Chef Redzepi truly must work magic from these found ingredients, for yearly there are over 600,000 requests for 5,875 tables in this 40 seat restaurant. I discovered a wonderful blog where a long-awaited meal at Noma is described in minute detail accompanied by exquisite photographs. Pickled elderflowers [one of the items I sampled] can be seen nestled in between the carrot leather and seabuckthorn served as an appetizer. You can read what others have to say here.
When asked about what other ingredients he used during the harsh winter in which he braised, in his words, “the shitty carrot,” Chef Redzepi described resorting to “trash cooking” and how he came to include such items as reindeer tongue on his menu.

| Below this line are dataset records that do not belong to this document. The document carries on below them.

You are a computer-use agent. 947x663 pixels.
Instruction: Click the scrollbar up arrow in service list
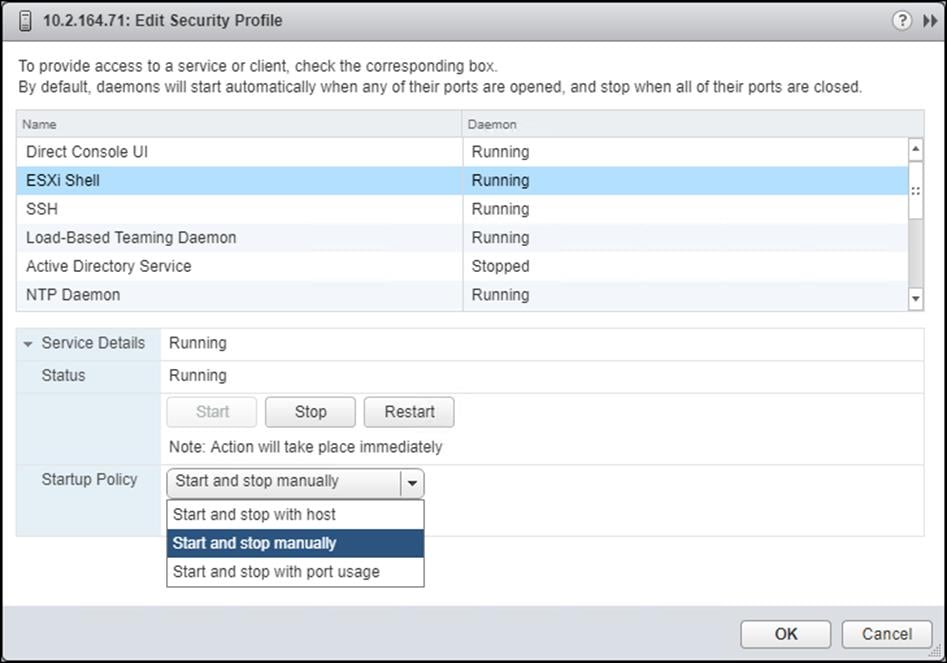(915, 148)
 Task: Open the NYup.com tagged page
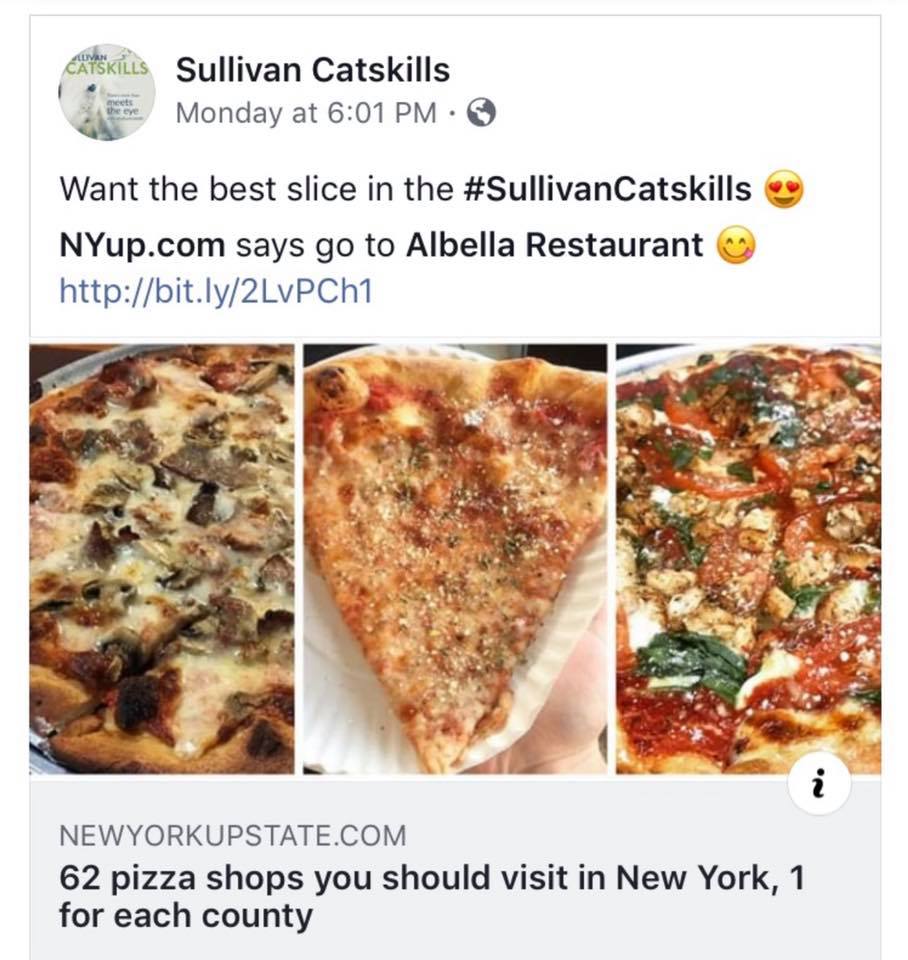[x=143, y=246]
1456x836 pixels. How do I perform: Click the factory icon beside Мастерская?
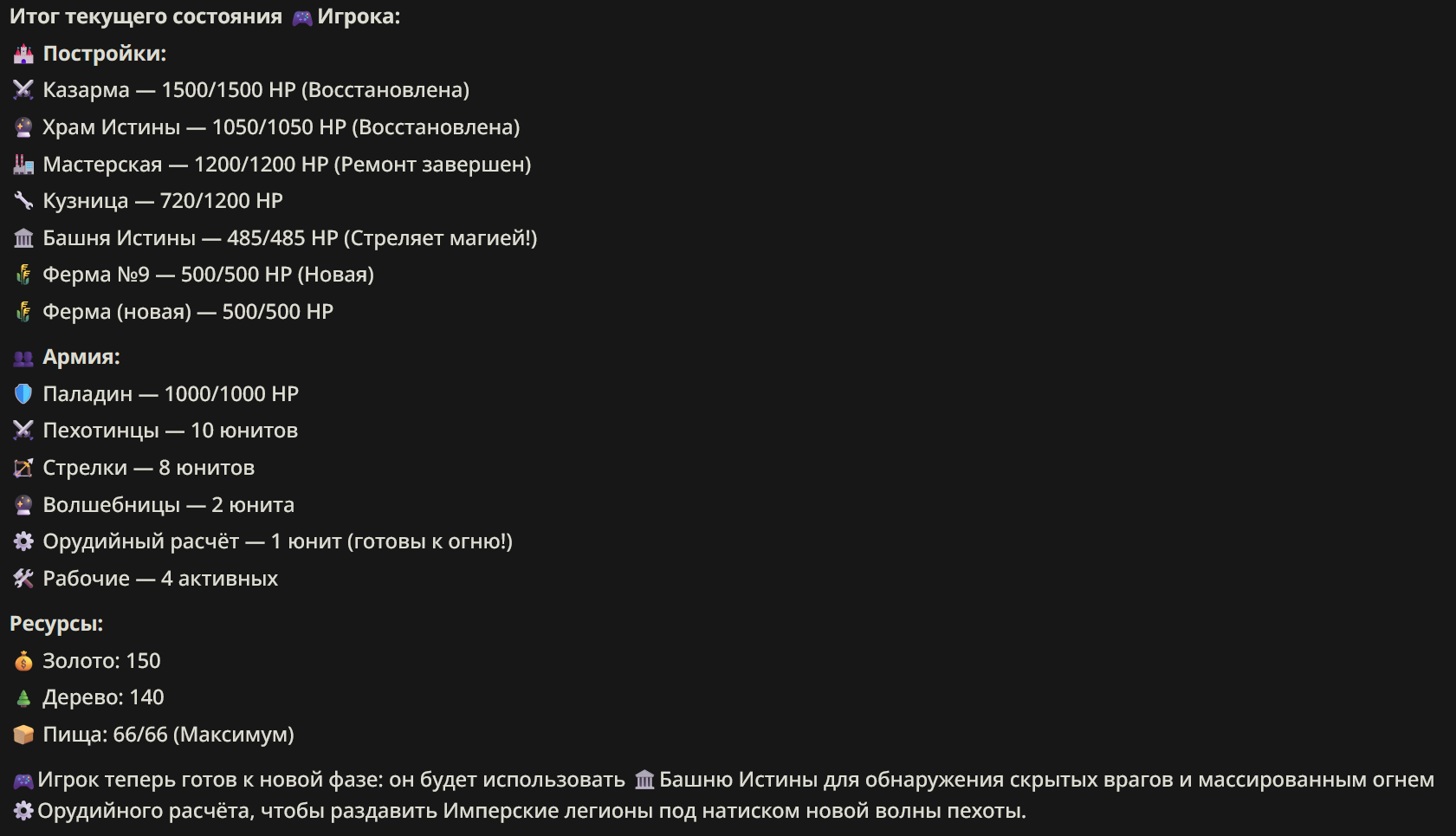point(23,165)
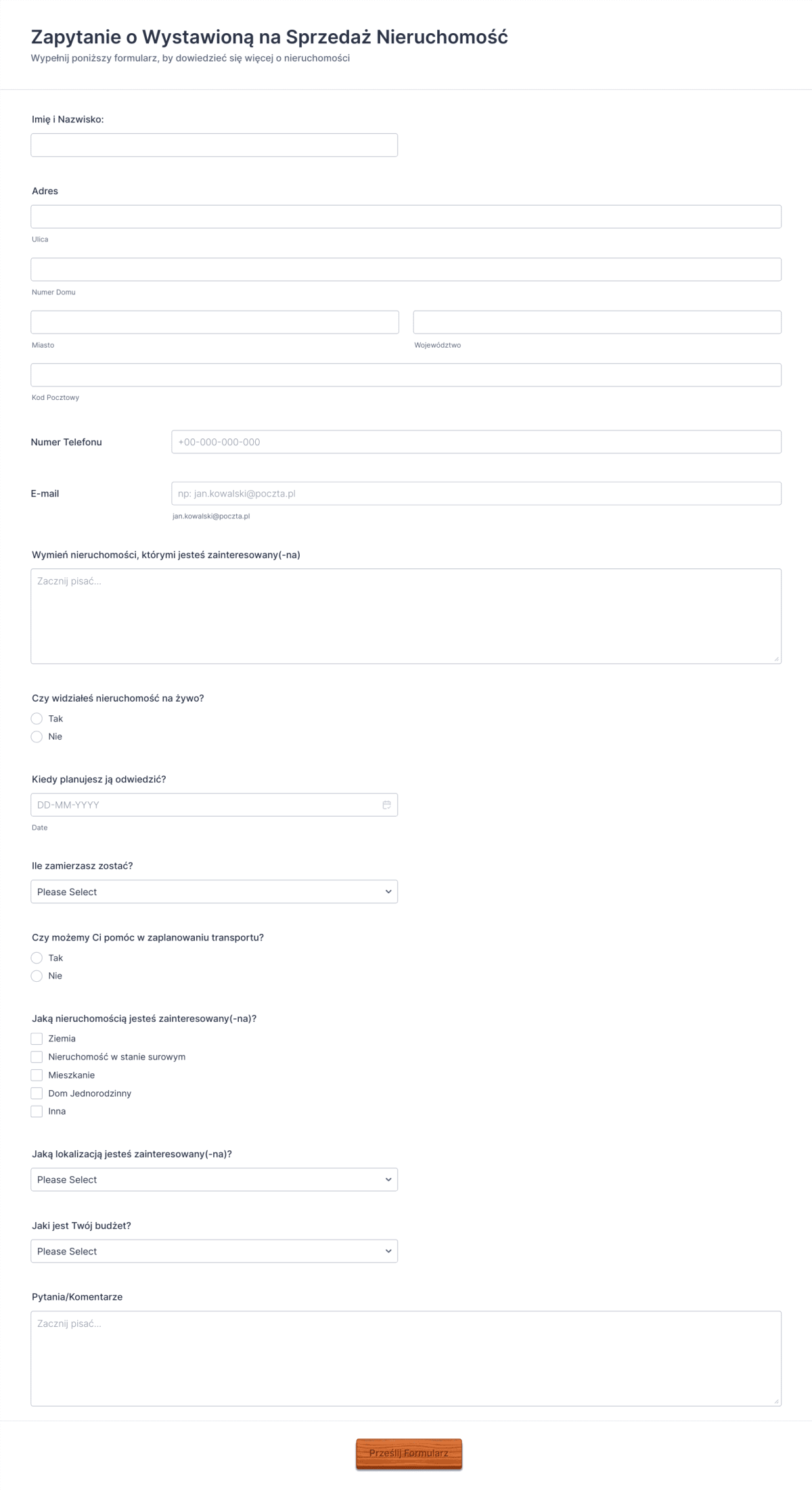Viewport: 812px width, 1490px height.
Task: Check the "Dom Jednorodzinny" checkbox
Action: 37,1093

Much as I admire the innovation in these winter meals, I’m thinking an early summer seating. Maybe there would be seafood and some fresh vegetables from a farm along with the less familiar items. Did I mention the price? A recent reviewer spoke of the price of the meal as being expensive but worth it — 800 € for two for 12 courses with wine. That comes out to just over $1,127 US dollars. And then, there's the airfare. But my cousin lives in Denmark… I can dream, can’t I?
Happy Halloween. Unplug your vampire devices. Have a good week, and come again soon.
I often blog on food or food issues on Monday in support of Meatless Monday, one of several programs developed in the Healthy Monday project, founded in 2003 in association with Columbia University’s Mailman School of Public Health, Johns Hopkins Bloomberg School of Public Health and Syracuse University’s Newhouse School of Communications. Meatless Monday’s goal is “to help reduce meat consumption 15% in order to improve personal health and the health of our planet.”